Collected data entries:
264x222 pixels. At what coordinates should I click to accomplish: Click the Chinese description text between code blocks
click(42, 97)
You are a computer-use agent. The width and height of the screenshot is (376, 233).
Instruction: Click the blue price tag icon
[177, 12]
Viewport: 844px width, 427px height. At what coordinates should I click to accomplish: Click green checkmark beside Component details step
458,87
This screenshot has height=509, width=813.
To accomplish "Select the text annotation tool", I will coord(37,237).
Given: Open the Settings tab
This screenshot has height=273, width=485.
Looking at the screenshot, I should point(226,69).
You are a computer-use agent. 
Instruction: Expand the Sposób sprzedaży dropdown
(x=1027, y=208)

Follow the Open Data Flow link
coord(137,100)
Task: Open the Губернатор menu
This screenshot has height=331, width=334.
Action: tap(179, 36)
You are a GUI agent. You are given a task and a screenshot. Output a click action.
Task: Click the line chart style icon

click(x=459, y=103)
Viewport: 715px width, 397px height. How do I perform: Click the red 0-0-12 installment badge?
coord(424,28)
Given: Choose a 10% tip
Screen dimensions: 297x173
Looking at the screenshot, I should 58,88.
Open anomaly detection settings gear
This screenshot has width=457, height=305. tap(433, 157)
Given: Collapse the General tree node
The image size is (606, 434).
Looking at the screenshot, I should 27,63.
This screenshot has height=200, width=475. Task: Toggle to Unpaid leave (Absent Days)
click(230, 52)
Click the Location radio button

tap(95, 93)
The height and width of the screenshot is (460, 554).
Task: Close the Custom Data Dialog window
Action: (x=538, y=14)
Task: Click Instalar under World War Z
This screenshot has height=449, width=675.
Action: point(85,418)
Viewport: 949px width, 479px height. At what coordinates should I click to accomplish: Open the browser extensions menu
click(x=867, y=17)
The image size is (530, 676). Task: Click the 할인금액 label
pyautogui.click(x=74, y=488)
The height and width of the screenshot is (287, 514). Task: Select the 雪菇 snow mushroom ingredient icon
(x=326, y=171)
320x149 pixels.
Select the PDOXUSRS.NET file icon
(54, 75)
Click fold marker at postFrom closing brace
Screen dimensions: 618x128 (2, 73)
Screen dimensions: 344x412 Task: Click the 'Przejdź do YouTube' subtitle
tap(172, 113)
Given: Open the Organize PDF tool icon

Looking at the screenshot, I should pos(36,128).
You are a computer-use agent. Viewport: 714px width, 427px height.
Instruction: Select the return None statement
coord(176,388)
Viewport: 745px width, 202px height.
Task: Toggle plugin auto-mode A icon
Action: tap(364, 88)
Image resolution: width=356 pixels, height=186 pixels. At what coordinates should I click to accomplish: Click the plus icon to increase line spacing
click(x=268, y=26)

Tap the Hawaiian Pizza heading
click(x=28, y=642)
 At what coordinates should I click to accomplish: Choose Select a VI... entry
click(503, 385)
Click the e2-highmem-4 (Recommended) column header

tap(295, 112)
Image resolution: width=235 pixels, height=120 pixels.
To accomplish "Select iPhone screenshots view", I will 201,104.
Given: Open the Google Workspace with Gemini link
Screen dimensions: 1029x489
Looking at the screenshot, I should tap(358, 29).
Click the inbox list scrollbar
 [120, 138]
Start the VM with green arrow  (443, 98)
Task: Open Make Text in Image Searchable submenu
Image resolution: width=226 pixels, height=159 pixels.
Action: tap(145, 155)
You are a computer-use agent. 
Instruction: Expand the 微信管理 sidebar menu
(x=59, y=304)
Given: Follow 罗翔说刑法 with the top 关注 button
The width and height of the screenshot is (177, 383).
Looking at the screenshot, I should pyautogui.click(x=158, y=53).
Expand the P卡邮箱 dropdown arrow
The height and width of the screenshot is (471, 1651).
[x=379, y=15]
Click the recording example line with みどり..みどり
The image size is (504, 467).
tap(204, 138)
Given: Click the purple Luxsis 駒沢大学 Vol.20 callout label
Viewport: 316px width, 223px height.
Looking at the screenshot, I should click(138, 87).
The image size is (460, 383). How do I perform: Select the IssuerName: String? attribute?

- Work instructions
Each record above should be repeated exactly.

- Answer to this problem
264x222 pixels. At what coordinates should I click to accomplish: Click the Chinese description text between code blocks
click(42, 97)
You are a computer-use agent. The width and height of the screenshot is (376, 233).
Instruction: Click the blue price tag icon
[177, 12]
Viewport: 844px width, 427px height. At what coordinates should I click to accomplish: Click green checkmark beside Component details step
458,87
This screenshot has height=509, width=813.
To accomplish "Select the text annotation tool", I will coord(37,237).
Given: Open the Settings tab
This screenshot has height=273, width=485.
Looking at the screenshot, I should point(226,69).
You are a computer-use agent. 
Instruction: Expand the Sposób sprzedaży dropdown
(x=1027, y=208)

Follow the Open Data Flow link
coord(137,100)
Task: Open the Губернатор menu
This screenshot has height=331, width=334.
Action: tap(179, 36)
You are a GUI agent. You are given a task and a screenshot. Output a click action.
Task: Click the line chart style icon

click(x=459, y=103)
Viewport: 715px width, 397px height. How do I perform: Click the red 0-0-12 installment badge?
coord(424,28)
Given: Choose a 10% tip
Screen dimensions: 297x173
Looking at the screenshot, I should 58,88.
Open anomaly detection settings gear
This screenshot has width=457, height=305. tap(433, 157)
Given: Collapse the General tree node
The image size is (606, 434).
Looking at the screenshot, I should 27,63.
This screenshot has height=200, width=475. Task: Toggle to Unpaid leave (Absent Days)
click(230, 52)
Click the Location radio button

tap(95, 93)
The height and width of the screenshot is (460, 554).
Task: Close the Custom Data Dialog window
Action: (x=538, y=14)
Task: Click Instalar under World War Z
This screenshot has height=449, width=675.
Action: point(85,418)
Viewport: 949px width, 479px height. At what coordinates should I click to accomplish: Open the browser extensions menu
click(x=867, y=17)
The image size is (530, 676). Task: Click the 할인금액 label
pyautogui.click(x=74, y=488)
The height and width of the screenshot is (287, 514). Task: Select the 雪菇 snow mushroom ingredient icon
(x=326, y=171)
320x149 pixels.
Select the PDOXUSRS.NET file icon
(54, 75)
Click fold marker at postFrom closing brace
Screen dimensions: 618x128 (2, 73)
Screen dimensions: 344x412 Task: Click the 'Przejdź do YouTube' subtitle
tap(172, 113)
Given: Open the Organize PDF tool icon

Looking at the screenshot, I should pos(36,128).
You are a computer-use agent. Viewport: 714px width, 427px height.
Instruction: Select the return None statement
coord(176,388)
Viewport: 745px width, 202px height.
Task: Toggle plugin auto-mode A icon
Action: tap(364, 88)
Image resolution: width=356 pixels, height=186 pixels. At what coordinates should I click to accomplish: Click the plus icon to increase line spacing
click(x=268, y=26)

Tap the Hawaiian Pizza heading
click(x=28, y=642)
 At what coordinates should I click to accomplish: Choose Select a VI... entry
click(503, 385)
Click the e2-highmem-4 (Recommended) column header

tap(295, 112)
Image resolution: width=235 pixels, height=120 pixels.
To accomplish "Select iPhone screenshots view", I will 201,104.
Given: Open the Google Workspace with Gemini link
Screen dimensions: 1029x489
Looking at the screenshot, I should tap(358, 29).
Click the inbox list scrollbar
 [120, 138]
Start the VM with green arrow  (443, 98)
Task: Open Make Text in Image Searchable submenu
Image resolution: width=226 pixels, height=159 pixels.
Action: tap(145, 155)
You are a computer-use agent. 
Instruction: Expand the 微信管理 sidebar menu
(x=59, y=304)
Given: Follow 罗翔说刑法 with the top 关注 button
The width and height of the screenshot is (177, 383).
Looking at the screenshot, I should pyautogui.click(x=158, y=53).
Expand the P卡邮箱 dropdown arrow
The height and width of the screenshot is (471, 1651).
[x=379, y=15]
Click the recording example line with みどり..みどり
The image size is (504, 467).
tap(204, 138)
Given: Click the purple Luxsis 駒沢大学 Vol.20 callout label
Viewport: 316px width, 223px height.
Looking at the screenshot, I should click(138, 87).
The image size is (460, 383). How do I perform: Select the IssuerName: String? attribute?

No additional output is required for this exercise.